**SÉRIE DE TÂCHES**
- a) Pouvez-vous restituer mot pour mot le passage du texte sur la liberté d'expression du salarié, en commençant par « La Cour de cassation précise » et en allant jusqu'à « salarié qu’elle valide. » ?
- b) Pouvez-vous reprendre le texte sur la liberté d'expression du salarié et le prolonger à partir de l'endroit où il s'arrête ?

La Cour de cassation précise par ailleurs le « but légitime » des restrictions apportées à la liberté d’expression du salarié en l’espèce : lutter contre les discriminations à raison du sexe et contre les violences domestiques et protéger la réputation et les droits de l’employeur.
Ainsi, dans un premier temps, la Cour de cassation conclut à la nécessité et à l’adéquation de la mesure décidée par l’employeur – c’est-à-dire la rupture du contrat de travail du salarié qu’elle valide.
La Cour de cassation répond ensuite à la question du caractère proportionné de l’atteinte portée par l’employeur à la liberté d’expression du salarié par rapport au but légitime poursuivi. Pour ce faire, elle analyse l’impact potentiel des propos réitérés du salarié. Elle relève ainsi que ces derniers :
ont entraîné une banalisation des violences à l’égard des femmes ;
peuvent porter atteinte aux intérêts commerciaux de l’employeur.

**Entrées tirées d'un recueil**
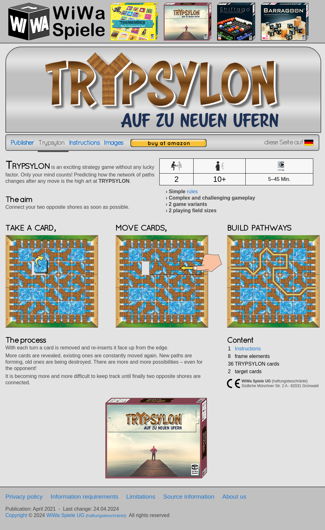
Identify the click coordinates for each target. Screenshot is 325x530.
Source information (188, 496)
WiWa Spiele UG (86, 515)
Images (113, 142)
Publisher (22, 142)
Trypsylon (51, 142)
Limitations (141, 496)
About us (234, 496)
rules (192, 191)
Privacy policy (24, 496)
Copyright (16, 515)
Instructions (84, 142)
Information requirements (84, 496)
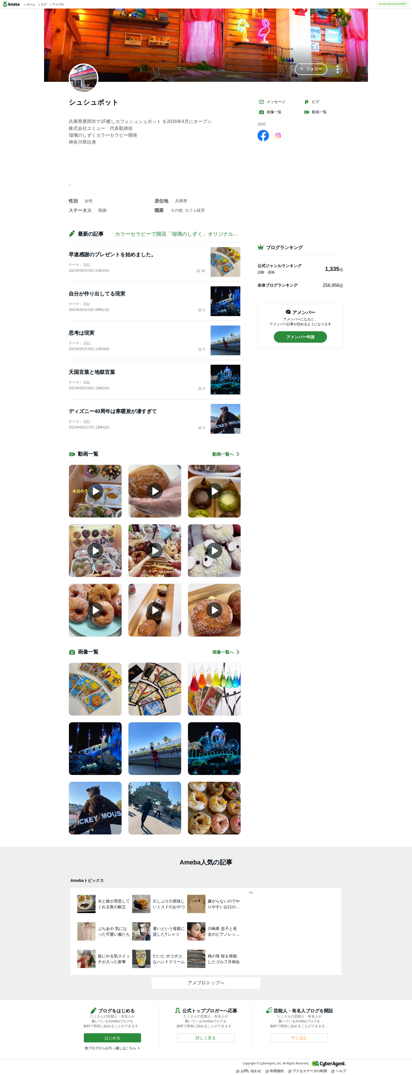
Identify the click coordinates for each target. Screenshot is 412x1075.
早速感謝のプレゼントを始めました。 (112, 254)
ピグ (311, 102)
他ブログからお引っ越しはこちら (110, 1048)
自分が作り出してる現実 (97, 294)
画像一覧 (270, 112)
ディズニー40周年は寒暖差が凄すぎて (113, 411)
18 (201, 271)
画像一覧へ (226, 652)
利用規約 (275, 1070)
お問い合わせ (248, 1070)
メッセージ (272, 102)
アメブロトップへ (206, 982)
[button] (311, 69)
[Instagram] (278, 135)
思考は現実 (81, 333)
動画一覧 (315, 112)
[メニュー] (337, 70)
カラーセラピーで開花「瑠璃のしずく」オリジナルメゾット (184, 234)
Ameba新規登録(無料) (393, 4)
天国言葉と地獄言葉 (92, 372)
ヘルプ (338, 1070)
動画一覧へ (226, 454)
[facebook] (263, 135)
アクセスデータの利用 (307, 1070)
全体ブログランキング (278, 285)
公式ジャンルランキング (280, 265)
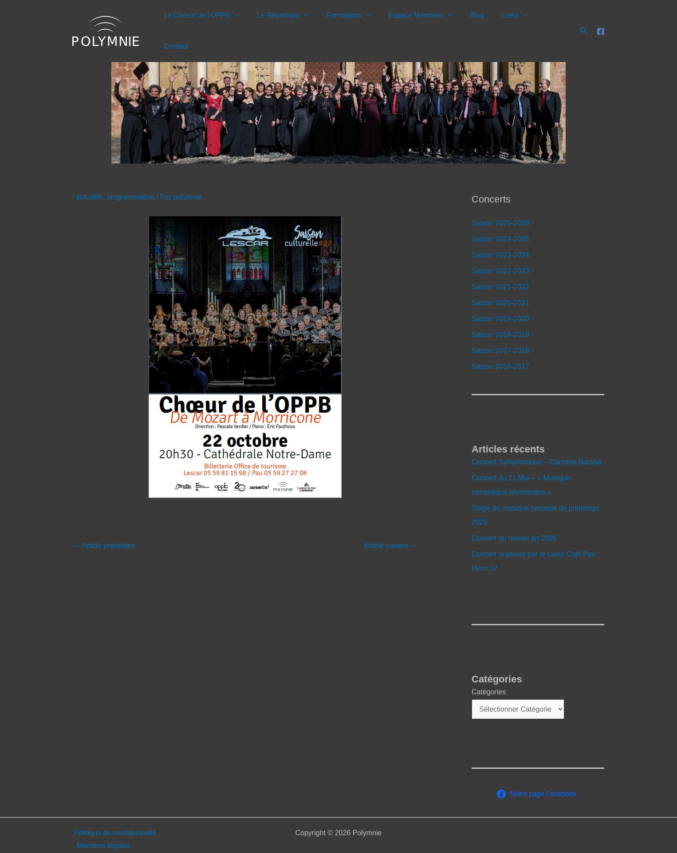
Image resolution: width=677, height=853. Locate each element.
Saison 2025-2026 (500, 205)
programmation (130, 179)
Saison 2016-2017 (500, 349)
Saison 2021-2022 (500, 269)
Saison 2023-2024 (500, 237)
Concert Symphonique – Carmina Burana (537, 444)
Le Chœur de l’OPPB (217, 22)
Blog (478, 22)
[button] (250, 22)
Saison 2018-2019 (500, 317)
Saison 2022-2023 (500, 253)
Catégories (489, 674)
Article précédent (104, 528)
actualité (89, 179)
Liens (512, 22)
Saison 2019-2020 (500, 301)
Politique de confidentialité (113, 815)
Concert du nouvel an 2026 (514, 520)
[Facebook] (601, 23)
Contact (551, 22)
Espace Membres (425, 22)
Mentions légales (102, 828)
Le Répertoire (295, 22)
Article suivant (390, 528)
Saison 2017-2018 (500, 333)
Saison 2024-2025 (500, 221)
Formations (357, 22)
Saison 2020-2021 (500, 285)
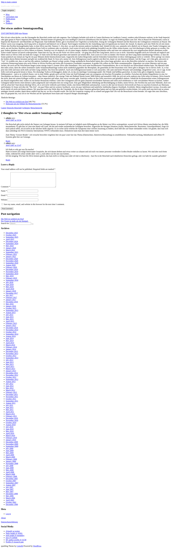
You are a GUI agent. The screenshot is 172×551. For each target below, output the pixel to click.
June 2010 (9, 432)
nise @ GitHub (11, 541)
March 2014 (10, 348)
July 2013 (9, 363)
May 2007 (9, 494)
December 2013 (12, 354)
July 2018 (9, 285)
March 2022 (10, 253)
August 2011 (11, 406)
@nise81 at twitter (13, 534)
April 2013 (10, 369)
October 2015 (11, 311)
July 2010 (9, 430)
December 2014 (12, 331)
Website (4, 203)
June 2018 (9, 287)
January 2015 (11, 328)
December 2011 (12, 397)
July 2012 (9, 387)
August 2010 (11, 428)
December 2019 (12, 272)
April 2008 (10, 475)
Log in (8, 517)
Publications (10, 19)
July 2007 (9, 490)
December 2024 (12, 244)
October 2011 (11, 402)
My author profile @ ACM (16, 543)
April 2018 (10, 292)
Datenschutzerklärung (9, 525)
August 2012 (11, 384)
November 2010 (12, 423)
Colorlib (20, 549)
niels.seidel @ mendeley (15, 538)
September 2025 (12, 240)
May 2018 (9, 290)
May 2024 (9, 249)
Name (4, 194)
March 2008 (10, 477)
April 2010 (10, 436)
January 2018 (11, 294)
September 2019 (12, 277)
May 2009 (9, 456)
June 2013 (9, 365)
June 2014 (9, 341)
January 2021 (11, 259)
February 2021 (11, 257)
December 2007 (12, 481)
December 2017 (12, 296)
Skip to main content (9, 2)
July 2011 (9, 408)
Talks (8, 21)
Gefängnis (26, 108)
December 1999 (12, 507)
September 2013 (12, 361)
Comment (5, 190)
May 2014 (9, 343)
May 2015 (9, 322)
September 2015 (12, 313)
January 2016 (11, 309)
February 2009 (11, 462)
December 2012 (12, 376)
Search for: (5, 226)
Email (4, 198)
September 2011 (12, 404)
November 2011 (12, 400)
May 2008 (9, 473)
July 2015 (9, 318)
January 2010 (11, 443)
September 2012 (12, 382)
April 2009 (10, 458)
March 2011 (10, 417)
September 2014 (12, 337)
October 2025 (11, 238)
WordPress (37, 549)
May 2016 (9, 307)
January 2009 (11, 464)
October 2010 (11, 425)
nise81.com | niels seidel (10, 6)
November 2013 (12, 356)
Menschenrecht (36, 108)
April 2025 (10, 242)
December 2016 (12, 305)
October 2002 (11, 505)
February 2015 (11, 326)
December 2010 (12, 421)
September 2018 (12, 283)
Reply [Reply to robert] (8, 160)
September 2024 (12, 246)
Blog (7, 15)
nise (20, 33)
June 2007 (9, 492)
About (3, 521)
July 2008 (9, 469)
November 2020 (12, 264)
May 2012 (9, 391)
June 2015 (9, 320)
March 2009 (10, 460)
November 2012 (12, 378)
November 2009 (12, 447)
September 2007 (12, 486)
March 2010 (10, 438)
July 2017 (9, 298)
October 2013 (11, 359)
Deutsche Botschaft (14, 108)
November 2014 (12, 333)
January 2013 (11, 374)
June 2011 (9, 410)
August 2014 (11, 339)
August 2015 (11, 315)
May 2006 (9, 499)
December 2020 (12, 262)
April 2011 (10, 415)
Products (9, 23)
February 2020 (11, 270)
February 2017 (11, 300)
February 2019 (11, 281)
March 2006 (10, 501)
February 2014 (11, 350)
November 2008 (12, 466)
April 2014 (10, 346)
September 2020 (12, 266)
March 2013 (10, 371)
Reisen (25, 33)
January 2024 (11, 251)
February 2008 (11, 479)
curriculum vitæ (12, 17)
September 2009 (12, 449)
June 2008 (9, 471)
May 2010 (9, 434)
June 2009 (9, 453)
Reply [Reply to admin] (8, 141)
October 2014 (11, 335)
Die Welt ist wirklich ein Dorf (17, 102)
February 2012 (11, 395)
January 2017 (11, 302)
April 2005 (10, 503)
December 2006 (12, 497)
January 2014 (11, 352)
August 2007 (11, 488)
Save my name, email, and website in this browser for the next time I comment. (34, 207)
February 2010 (11, 440)
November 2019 (12, 274)
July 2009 (9, 451)
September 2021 (12, 255)
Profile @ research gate (15, 545)
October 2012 (11, 380)
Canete (3, 108)
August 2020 (11, 268)
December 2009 (12, 445)
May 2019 (9, 279)
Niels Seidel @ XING (14, 536)
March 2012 (10, 393)
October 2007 (11, 484)
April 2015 (10, 324)
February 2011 (11, 419)
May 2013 (9, 367)
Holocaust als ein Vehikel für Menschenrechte (23, 104)
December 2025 (12, 236)
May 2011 (9, 412)
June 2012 (9, 389)
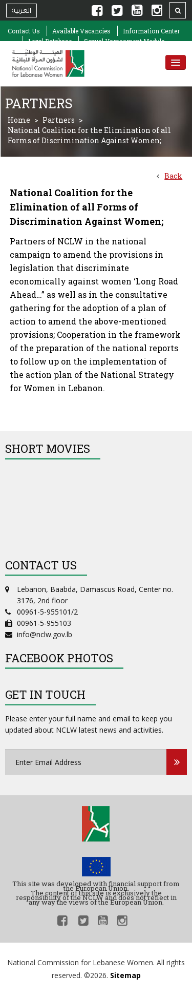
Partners (58, 120)
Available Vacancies (81, 31)
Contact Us (24, 31)
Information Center (151, 31)
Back (173, 176)
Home (19, 120)
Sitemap (125, 975)
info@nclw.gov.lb (44, 634)
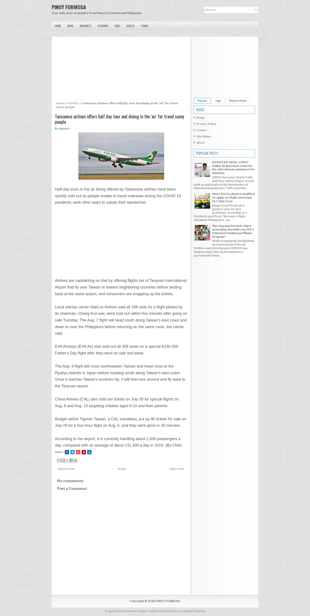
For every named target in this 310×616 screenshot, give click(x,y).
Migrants (85, 26)
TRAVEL (73, 103)
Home (58, 26)
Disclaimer (203, 136)
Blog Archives (237, 100)
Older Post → (178, 468)
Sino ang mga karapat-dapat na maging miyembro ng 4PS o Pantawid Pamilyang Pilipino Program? (233, 231)
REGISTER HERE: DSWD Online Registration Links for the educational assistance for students (233, 168)
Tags (218, 100)
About (200, 142)
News (70, 26)
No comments (62, 128)
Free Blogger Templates (191, 611)
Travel (145, 26)
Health (130, 26)
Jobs (117, 26)
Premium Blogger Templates (143, 611)
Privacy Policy (206, 124)
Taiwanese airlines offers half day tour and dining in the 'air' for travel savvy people (119, 119)
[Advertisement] (121, 70)
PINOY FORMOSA (69, 7)
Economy (103, 26)
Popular (202, 100)
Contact (201, 130)
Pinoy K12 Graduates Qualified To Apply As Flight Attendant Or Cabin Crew (233, 197)
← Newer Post (65, 468)
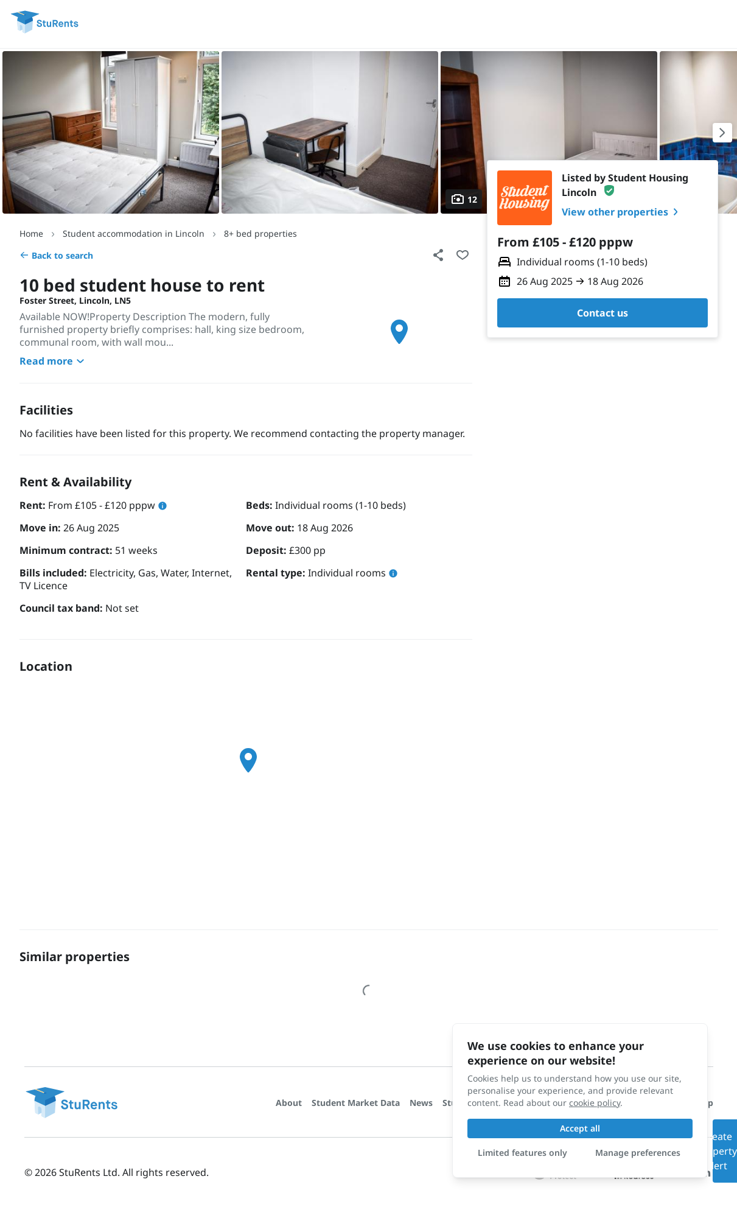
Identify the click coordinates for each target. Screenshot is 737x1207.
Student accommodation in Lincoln (133, 233)
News (421, 1102)
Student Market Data (356, 1102)
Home (31, 233)
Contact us (602, 313)
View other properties (622, 212)
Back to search (56, 255)
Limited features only (522, 1152)
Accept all (580, 1128)
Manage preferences (637, 1152)
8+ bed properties (260, 233)
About (289, 1102)
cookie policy (594, 1102)
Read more (53, 361)
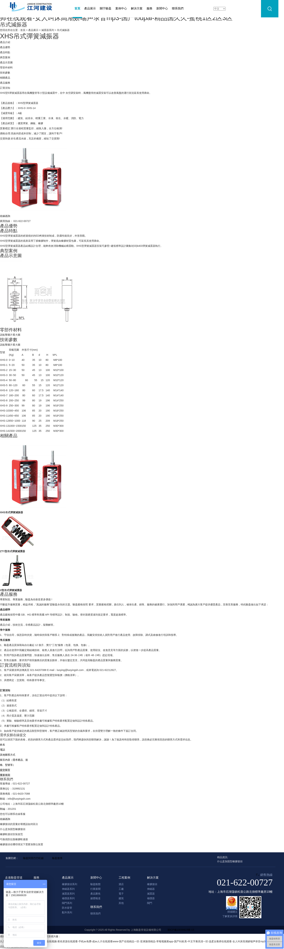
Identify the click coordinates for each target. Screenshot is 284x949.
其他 (121, 903)
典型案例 (5, 57)
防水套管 (67, 907)
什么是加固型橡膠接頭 (12, 829)
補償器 (151, 898)
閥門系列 (67, 903)
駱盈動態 (95, 884)
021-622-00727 (245, 882)
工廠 (121, 888)
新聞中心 (162, 8)
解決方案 (137, 8)
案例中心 (121, 8)
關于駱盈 (105, 8)
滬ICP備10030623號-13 (180, 929)
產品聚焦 (95, 893)
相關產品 (5, 77)
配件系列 (67, 912)
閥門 (149, 903)
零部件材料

**RÉSULTATS FINAUX**
- a)
La Cour de cassation précise par ailleurs le « but légitime » des restrictions apportées à la liberté d’expression du salarié en l’espèce : lutter contre les discriminations à raison du sexe et contre les violences domestiques et protéger la réputation et les droits de l’employeur.
Ainsi, dans un premier temps, la Cour de cassation conclut à la nécessité et à l’adéquation de la mesure décidée par l’employeur – c’est-à-dire la rupture du contrat de travail du salarié qu’elle valide.

- b)
A noter :
Pour apprécier le caractère proportionné de la mesure de licenciement, la Cour de cassation semble plutôt prendre en compte, cette fois, le contexte dans lequel les propos ont été tenus.
La répétition de l’attitude désobligeante du salarié vis-à-vis des femmes semble également avoir joué en sa défaveur.
Dans son communiqué de presse, la Cour de cassation note ainsi que, « au regard des clauses prévues dans le contrat de travail et des circonstances, concernant tant le salarié que l’employeur, qui ont entouré cette « blague », la rupture du contrat de travail ne constituait pas une atteinte disproportionnée à la liberté d’expression du salarié ».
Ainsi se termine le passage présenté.